Foundations of all great buildings are usually a neglected construction but ensuring long life of the building. Subscription Sheet is one of the neglected areas of our discussions in corporate laws. With the introduction of eMemorandum of Association (SPICe MoA) and eArticles of Association (SPICe AoA), we usually consider it obsolete. No, it is actually not.
What is the foundation of the Companies? A company formation is basically and essentially a contract among its subscribers/ promoters to come together to do a well-defined business. The subscriber sheet is signature penal of the formal agreement forming a company. The introduction of eMemorandum of Association (SPICe MoA) and eArticles of Association (SPICe AoA) does not change the fundamental position of law. It merely suggests a new way to sign a contract of company formation from a paper contract to an electronic contract.
Section 4 and Section of the Companies Act, 2013 discuss a fundamental contractual document forming a company. Once, a fine tunes contract is ready to sign after all negotiations, discussion and drafting subscribing promoters turn to the subscriber sheet to sign it.
Some of us usually think shareholders’ agreement as a basic legal document of the company formation. It is not, the shareholders’ agreement is a private contract with no formal relationship with the company going to be formed and it is enforceable privately among parties unless it forming part of the Articles of Association of the company. For the company formation purpose, Memorandum of Association is a primary document thereafter comes Articles of Association as secondary and Shareholders Agreement as a tertiary document.
When Memorandum of Association and Articles of Association are ready, Section 7 of the Companies Act, 2013 and Schedule I of the Companies Act, 2013 governs the law relating to the manner of singing of the Contract of Company formation.
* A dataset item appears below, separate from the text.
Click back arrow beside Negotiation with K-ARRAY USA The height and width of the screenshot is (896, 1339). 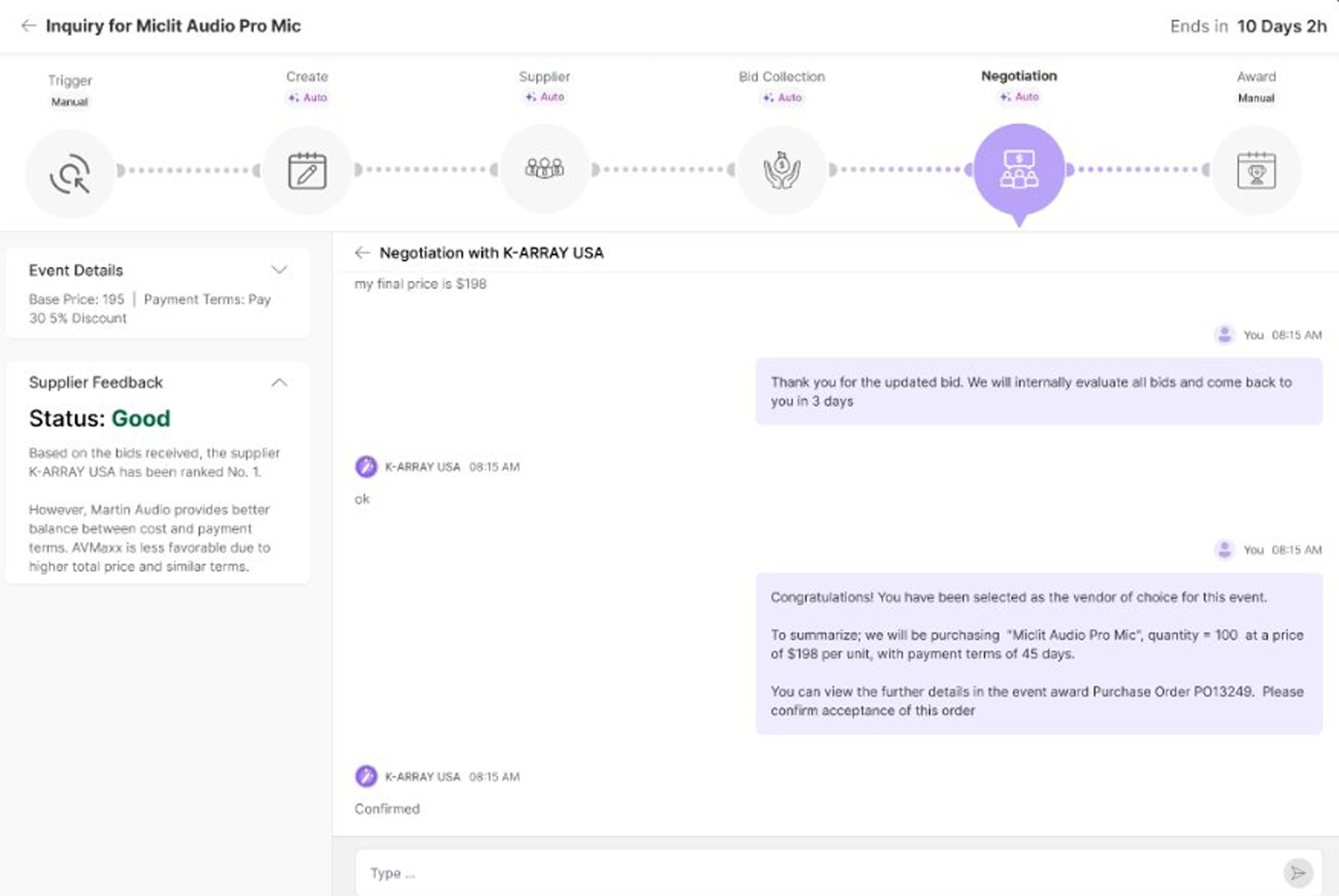coord(362,252)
Section 7(1) mandates, the memorandum and articles of the company duly shall be signed by all the subscribers to the memorandum in such manner as may be prescribed. Rule 13 of the Companies (Incorporation) Rules, 2014 discussed earlier here fully described the manner of the signing of the memorandum and articles.
It is interesting to note neither Section 7 nor Rule 13 clearly describe the manner of signing subscriber sheet using a digital signature. This is a correct and fundamental position. Any contract may be signed electronically as per the provisions of the Information Technology Act, 1999.
Schedule I of the Companies Act, 2013 contains formats of subscribers’ sheets in various tables which are essentially similar with slight differentiation based on how the company is limiting the liability of its members.
|Table Number Schedule I||Purpose of the Table and subscriber sheet|
|A||MEMORANDUM OF ASSOCIATION OF A COMPANY LIMITED BY SHARES|
|B||MEMORANDUM OF ASSOCIATION OF A COMPANY LIMITED BY GUARANTEE AND NOT HAVING A SHARE CAPITAL|
|C||MEMORANDUM OF ASSOCIATION OF A COMPANY LIMITED BY GUARANTEE AND HAVING A SHARE CAPITAL|
|D||MEMORANDUM OF ASSOCIATION OF AN UNLIMITED COMPANY AND NOT HAVING SHARE CAPITAL|
|E||MEMORANDUM OF ASSOCIATION OF AN UNLIMITED COMPANY AND HAVING SHARE CAPITAL|
Rule 38(1) which enables subscribers to sign subscriber sheets electronically simply say the application for incorporation of a company under this rule shall be in FORM No INC-32 (SPICe) along with e-Memorandum of Association (e-MOA) in Form No INC-33 and e-Articles of association (e-AOA) in Form No INC – 34. This does not in any manner make subscriber sheet redundant but make it electronic format.
It clarifies in second proviso that in case of incorporation of a company having more than seven subscribers or where any of the subscribers to the MOA/AOA is signing at a place outside India, MOA/AOA shall be filed with INC-32 (SPICe) in the respective formats as specified in Table A to J in Schedule I without filing form INC-33 and INC-34. [Additional read at this point – Notarised- Apostilled Documents ]
Now, the question comes into mind whether subscribers signing and personally witnessing the forms understand the impact. The Formation of a company is generally a harmless contract for any subscriber due to separate personality give to the company. however, we can never rule lifting of the corporate veil. This is the duty of the signing parties to understand what they are singing digitally. This is the duty of professionals assisting in the process of incorporation to either have a backup subscriber sheet on paper or ask subscribers to insert a digital signature token and sign the form themselves.
Unfortunately, this is digital signatures which are getting required seriousness by the business community. The Informational Technology law, even after 20 years, is much ahead of its time.